Once you reach the line containing "Viewport: 1456px width, 819px height. How" in the entries below, write out that line and each one after it down to the line containing "has width=1512, height=803.", exactly and with nothing added.

+ + + + + + +

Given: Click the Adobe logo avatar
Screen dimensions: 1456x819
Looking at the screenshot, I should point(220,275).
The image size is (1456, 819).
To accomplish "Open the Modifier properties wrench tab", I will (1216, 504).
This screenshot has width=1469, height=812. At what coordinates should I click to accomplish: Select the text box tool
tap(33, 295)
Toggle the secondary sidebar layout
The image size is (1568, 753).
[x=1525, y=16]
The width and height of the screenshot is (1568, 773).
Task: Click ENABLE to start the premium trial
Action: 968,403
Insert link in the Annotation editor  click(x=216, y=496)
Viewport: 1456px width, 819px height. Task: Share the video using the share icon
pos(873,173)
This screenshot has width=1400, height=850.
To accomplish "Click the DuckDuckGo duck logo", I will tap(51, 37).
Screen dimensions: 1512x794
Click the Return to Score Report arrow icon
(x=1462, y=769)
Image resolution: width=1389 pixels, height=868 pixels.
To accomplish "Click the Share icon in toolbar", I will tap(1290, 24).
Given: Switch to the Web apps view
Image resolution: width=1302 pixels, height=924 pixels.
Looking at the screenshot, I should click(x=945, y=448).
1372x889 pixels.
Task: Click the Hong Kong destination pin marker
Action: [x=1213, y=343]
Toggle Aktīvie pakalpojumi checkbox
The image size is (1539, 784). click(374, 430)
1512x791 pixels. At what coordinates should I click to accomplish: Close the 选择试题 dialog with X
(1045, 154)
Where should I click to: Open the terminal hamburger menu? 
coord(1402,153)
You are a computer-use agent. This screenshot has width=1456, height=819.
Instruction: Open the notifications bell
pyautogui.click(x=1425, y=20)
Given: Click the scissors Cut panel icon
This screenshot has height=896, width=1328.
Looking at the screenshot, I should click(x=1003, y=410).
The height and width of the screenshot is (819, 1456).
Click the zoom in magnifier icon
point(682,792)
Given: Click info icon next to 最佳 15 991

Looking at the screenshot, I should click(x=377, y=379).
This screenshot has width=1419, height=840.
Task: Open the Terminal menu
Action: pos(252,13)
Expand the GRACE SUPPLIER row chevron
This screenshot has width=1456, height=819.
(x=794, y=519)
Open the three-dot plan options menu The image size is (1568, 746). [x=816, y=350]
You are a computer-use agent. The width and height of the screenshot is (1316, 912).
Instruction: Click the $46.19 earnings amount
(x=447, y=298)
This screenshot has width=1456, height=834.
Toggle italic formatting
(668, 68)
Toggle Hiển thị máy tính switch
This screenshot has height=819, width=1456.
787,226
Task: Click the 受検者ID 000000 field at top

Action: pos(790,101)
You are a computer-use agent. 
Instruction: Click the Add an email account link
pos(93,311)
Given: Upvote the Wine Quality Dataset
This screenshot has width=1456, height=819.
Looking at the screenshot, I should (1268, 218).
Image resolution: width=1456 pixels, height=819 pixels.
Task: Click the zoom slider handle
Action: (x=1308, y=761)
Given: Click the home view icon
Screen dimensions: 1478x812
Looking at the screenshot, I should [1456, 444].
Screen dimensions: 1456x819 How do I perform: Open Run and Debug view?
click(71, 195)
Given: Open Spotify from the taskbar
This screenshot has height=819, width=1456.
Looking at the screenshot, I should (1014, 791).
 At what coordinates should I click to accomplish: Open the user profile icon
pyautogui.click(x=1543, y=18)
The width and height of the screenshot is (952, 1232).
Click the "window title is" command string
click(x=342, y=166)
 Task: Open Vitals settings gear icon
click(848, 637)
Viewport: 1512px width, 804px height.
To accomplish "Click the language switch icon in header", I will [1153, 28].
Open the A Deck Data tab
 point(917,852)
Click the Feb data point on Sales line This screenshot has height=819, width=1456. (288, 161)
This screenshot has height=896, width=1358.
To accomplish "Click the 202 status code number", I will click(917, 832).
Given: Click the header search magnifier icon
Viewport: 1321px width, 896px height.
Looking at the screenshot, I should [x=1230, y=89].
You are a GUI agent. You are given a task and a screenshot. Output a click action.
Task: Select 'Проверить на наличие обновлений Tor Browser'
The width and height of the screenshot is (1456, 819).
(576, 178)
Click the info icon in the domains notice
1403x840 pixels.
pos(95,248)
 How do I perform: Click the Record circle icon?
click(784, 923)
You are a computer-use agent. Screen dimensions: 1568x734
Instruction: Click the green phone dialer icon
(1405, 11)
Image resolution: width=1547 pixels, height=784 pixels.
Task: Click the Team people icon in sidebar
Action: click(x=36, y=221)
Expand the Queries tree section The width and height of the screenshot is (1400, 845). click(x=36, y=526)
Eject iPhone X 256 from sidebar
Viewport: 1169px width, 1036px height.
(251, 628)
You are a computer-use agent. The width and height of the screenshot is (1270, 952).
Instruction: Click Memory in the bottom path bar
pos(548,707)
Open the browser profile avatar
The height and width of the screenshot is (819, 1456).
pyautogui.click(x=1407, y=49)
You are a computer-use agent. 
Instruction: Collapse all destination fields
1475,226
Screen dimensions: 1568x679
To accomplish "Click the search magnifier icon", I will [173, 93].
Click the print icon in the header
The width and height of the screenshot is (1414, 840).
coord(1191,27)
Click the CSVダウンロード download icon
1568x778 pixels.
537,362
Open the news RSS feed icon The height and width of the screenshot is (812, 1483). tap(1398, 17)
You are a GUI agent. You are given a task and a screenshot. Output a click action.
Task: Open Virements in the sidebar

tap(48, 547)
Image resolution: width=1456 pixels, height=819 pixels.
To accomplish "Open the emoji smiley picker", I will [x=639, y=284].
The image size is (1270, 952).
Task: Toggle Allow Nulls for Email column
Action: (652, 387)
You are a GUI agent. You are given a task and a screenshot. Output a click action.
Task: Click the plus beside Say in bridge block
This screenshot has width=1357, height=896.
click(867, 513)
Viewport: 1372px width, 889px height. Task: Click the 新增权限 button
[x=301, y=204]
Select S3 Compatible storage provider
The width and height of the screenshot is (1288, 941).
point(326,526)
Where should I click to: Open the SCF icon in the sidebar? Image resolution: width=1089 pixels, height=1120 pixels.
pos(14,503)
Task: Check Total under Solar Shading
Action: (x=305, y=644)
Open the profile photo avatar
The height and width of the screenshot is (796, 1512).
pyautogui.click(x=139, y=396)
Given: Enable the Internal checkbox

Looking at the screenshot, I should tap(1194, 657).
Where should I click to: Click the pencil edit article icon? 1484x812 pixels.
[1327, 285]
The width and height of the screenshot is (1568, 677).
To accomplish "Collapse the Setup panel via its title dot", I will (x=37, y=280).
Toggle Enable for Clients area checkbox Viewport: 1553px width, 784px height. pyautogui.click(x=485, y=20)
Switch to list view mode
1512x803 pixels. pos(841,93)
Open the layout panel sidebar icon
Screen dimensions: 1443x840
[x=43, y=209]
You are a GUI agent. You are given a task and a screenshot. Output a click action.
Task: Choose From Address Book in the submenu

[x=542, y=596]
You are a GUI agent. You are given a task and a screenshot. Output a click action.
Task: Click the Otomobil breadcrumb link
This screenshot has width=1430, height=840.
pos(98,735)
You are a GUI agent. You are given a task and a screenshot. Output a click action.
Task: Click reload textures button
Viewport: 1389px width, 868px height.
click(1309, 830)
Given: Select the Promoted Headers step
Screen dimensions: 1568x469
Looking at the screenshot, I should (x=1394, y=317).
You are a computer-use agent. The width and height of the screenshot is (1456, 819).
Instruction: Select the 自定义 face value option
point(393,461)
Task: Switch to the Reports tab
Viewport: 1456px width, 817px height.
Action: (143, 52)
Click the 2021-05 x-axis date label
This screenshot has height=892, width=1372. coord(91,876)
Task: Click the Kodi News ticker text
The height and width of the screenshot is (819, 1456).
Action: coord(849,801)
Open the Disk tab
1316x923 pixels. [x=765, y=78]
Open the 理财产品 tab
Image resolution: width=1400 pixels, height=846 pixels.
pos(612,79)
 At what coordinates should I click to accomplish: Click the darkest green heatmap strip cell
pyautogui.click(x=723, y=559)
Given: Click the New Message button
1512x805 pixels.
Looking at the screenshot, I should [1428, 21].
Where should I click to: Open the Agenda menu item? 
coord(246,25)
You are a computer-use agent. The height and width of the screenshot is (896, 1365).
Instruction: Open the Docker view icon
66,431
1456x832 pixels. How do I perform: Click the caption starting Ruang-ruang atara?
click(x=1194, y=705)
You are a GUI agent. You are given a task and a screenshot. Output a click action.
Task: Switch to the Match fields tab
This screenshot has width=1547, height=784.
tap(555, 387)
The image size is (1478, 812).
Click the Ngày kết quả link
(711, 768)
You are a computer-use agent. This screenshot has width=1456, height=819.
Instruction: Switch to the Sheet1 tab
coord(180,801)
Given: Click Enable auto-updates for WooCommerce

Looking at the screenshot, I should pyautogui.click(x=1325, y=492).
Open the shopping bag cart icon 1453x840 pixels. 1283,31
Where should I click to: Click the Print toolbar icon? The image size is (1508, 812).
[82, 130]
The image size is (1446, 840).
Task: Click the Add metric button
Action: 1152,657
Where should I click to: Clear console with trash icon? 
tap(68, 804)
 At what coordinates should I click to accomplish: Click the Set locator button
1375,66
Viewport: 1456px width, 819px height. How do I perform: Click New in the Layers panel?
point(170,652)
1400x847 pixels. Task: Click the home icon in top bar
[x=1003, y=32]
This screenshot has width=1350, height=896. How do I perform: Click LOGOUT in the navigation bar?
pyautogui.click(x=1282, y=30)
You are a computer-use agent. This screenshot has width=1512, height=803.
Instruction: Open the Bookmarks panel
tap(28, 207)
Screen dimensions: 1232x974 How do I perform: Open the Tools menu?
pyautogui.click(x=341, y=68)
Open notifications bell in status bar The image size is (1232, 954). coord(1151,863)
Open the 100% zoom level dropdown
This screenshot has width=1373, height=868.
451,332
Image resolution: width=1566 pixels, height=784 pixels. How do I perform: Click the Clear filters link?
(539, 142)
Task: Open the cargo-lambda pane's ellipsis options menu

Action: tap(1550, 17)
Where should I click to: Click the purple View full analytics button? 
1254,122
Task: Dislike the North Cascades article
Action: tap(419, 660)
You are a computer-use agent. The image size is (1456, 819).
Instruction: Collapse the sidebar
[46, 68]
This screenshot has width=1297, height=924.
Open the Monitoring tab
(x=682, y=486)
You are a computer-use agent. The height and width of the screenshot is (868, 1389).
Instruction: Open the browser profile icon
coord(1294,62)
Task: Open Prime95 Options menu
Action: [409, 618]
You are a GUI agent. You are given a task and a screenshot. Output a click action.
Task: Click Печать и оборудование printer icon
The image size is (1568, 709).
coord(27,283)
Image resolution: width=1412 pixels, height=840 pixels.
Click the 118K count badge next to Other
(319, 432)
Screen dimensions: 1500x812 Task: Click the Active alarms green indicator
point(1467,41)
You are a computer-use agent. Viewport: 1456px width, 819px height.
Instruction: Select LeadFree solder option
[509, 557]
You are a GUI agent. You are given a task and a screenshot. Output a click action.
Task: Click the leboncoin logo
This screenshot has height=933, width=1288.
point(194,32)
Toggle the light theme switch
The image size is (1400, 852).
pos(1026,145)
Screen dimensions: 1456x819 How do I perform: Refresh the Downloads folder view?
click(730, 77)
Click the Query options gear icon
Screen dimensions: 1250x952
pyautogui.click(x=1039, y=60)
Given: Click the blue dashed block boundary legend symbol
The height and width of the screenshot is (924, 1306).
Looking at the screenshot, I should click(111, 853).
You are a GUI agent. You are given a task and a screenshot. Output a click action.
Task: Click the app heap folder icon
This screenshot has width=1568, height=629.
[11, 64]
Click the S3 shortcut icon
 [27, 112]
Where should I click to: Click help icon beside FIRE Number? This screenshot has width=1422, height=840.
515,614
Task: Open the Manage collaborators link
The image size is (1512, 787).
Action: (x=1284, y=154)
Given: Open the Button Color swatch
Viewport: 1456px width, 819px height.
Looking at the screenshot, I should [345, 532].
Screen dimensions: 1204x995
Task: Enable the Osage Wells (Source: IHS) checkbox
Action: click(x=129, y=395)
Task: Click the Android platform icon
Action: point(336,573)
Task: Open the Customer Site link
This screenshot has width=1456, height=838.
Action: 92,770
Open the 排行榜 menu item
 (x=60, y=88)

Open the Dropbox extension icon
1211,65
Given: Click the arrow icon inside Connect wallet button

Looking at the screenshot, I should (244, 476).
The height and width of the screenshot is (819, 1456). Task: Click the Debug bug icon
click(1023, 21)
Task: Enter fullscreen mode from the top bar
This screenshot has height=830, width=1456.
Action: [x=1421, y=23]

+ + + + + + +

- Response to the exercise:
Viewport: 1456px width, 819px height. How do I perform: Click New in the Layers panel?
point(170,652)
1400x847 pixels. Task: Click the home icon in top bar
[x=1003, y=32]
This screenshot has width=1350, height=896. How do I perform: Click LOGOUT in the navigation bar?
pyautogui.click(x=1282, y=30)
You are a computer-use agent. This screenshot has width=1512, height=803.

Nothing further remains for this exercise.